---- Document

The procedure is vulnerable to duplicates. There are ways to deal with it in code. One way would be to also read the college from the page source and use that to pick out the player. In this case, however, after running a duplicates report only 3 duplicates were found.

> which(duplicated(allPlayers))
[1]  715  732 1118
> allPlayers[715]
[1] "tony mitchell"
> allPlayers[732]
[1] "chris wright"
> allPlayers[1118]
[1] "jamar smith"

For that reason, it was much easier to just do a manual search on the 6 players and update their data. I choose to do this in Excel. Using the highlight duplicates feature, I could easily scroll down and find the 3 duplicate players and change their shooting arm and HS ranking as necessary.

R Highlighting created by Pretty R at inside-R.org

Basketball Project Part 2

One piece of data I wanted to have for my statistical analysis was the quality of college a player attended. I chose to measure college quality by the number of weeks a team was in the Associated Press (AP) Top 25 college basketball rankings. Note, that I only used regular season rankings not pre- or post-season rankings, which are not available for all years. Historic rankings dating back to the 2002-2003 season are available on the ESPN website. However, when scraping ESPN’s webpage I found the data was semi-structured.

The code to read in the college name must be robust enough to ignore all the possible characters following the college name, but flexible enough to detect “exotic” college names like “Texas A&M” and “St. John’s.” The code first reads in each week’s rankings and strips out the college name. It then binds the weeks together. If the season has less than 18 weeks NAs are introduced to ensure every season is the same length and can be bound together. The college quality is then calculated for each season. Finally, the weekly rankings for every season are bound together into a single table and saved as is the college quality for every season. The code is shown below.

library(XML)
library(data.table)
 
# Initialize variables
seasons <- seq(2013,2003,by=-1)
allSeasonRankings <- NULL
allSeasonTable <- NULL
missedPages <- matrix(ncol=2,nrow=1)
colnames(missedPages) <- c("Season","Week")
k <- 1
 
# Web scrape
# Iterate over each week in each season
for(j in 1:length(seasons)) {
numWeeks <- 0
seasonRanking <- NULL
week <- NULL
 
  for (i in 2:19)
  {
    result <- try(week <- readHTMLTable(paste0(
    'http://espn.go.com/mens-college-basketball/rankings/_/poll/1/year/',
    seasons[j], '/week/', i ,'/seasontype/2'),skip.rows=c(1,2))[[1]][,2])
 
    if(class(result) == "try-error") { missedPages[k,] <- c(j,i); k <- k + 1; next; }
    print(paste0('http://espn.go.com/mens-college-basketball/rankings/_/poll/1/year/', 
    seasons[j], '/week/', i ,'/seasontype/2'))
 
    numWeeks <- numWeeks + 1
    week <- as.data.frame(array(BegString(week)))
    seasonRanking <- cbind(seasonRanking,week[[1]])

--------
---- Given material

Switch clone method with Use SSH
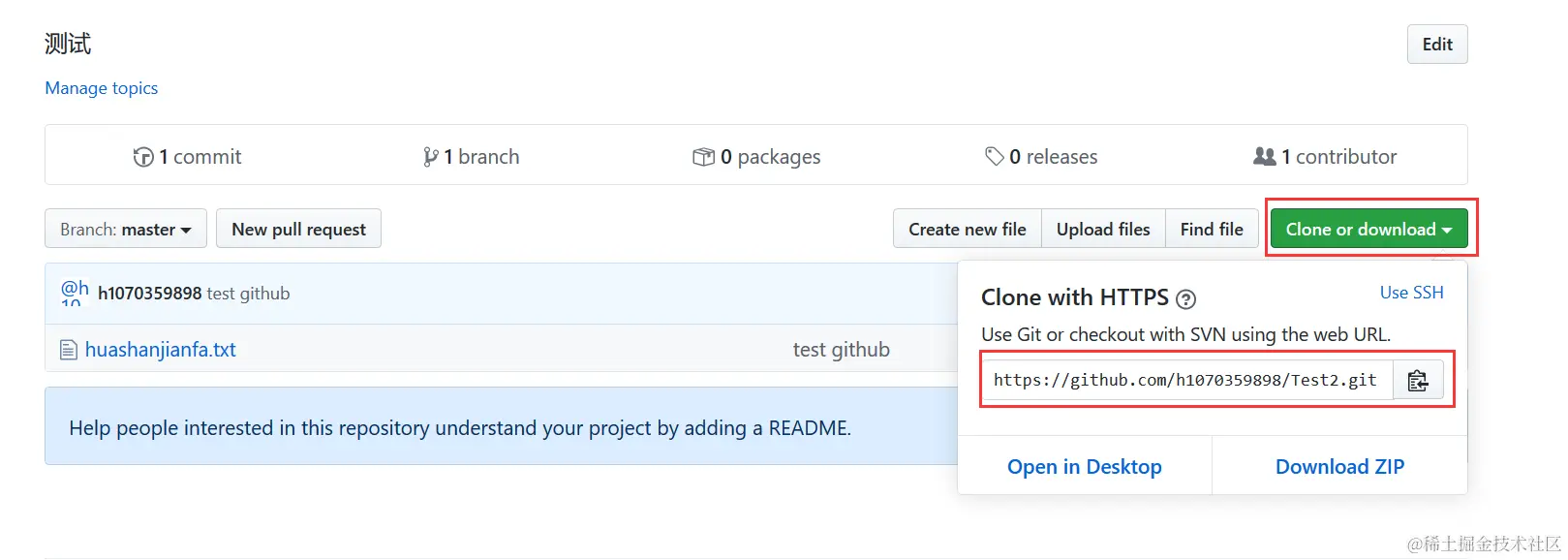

--------

• [Brief A]
Answer these questions using the basketball project text.
(i) How many duplicates did the duplicates report find?
(ii) Which rankings did the author use to measure college quality?
(iii) Historic rankings on the ESPN website date back to which season?
• [Brief B] Reproduce the basketball project text between "for (i in 2:19)" and "seasonRanking <- cbind(seasonRanking,week[[1]])", inclusive.

• [Reply A]
(i) 3
(ii) The Associated Press (AP) Top 25 college basketball rankings, regular season only, counted by the number of weeks a team was in them.
(iii) The 2002-2003 season.

• [Reply B]
for (i in 2:19)
  {
    result <- try(week <- readHTMLTable(paste0(
    'http://espn.go.com/mens-college-basketball/rankings/_/poll/1/year/',
    seasons[j], '/week/', i ,'/seasontype/2'),skip.rows=c(1,2))[[1]][,2])
 
    if(class(result) == "try-error") { missedPages[k,] <- c(j,i); k <- k + 1; next; }
    print(paste0('http://espn.go.com/mens-college-basketball/rankings/_/poll/1/year/', 
    seasons[j], '/week/', i ,'/seasontype/2'))
 
    numWeeks <- numWeeks + 1
    week <- as.data.frame(array(BegString(week)))
    seasonRanking <- cbind(seasonRanking,week[[1]])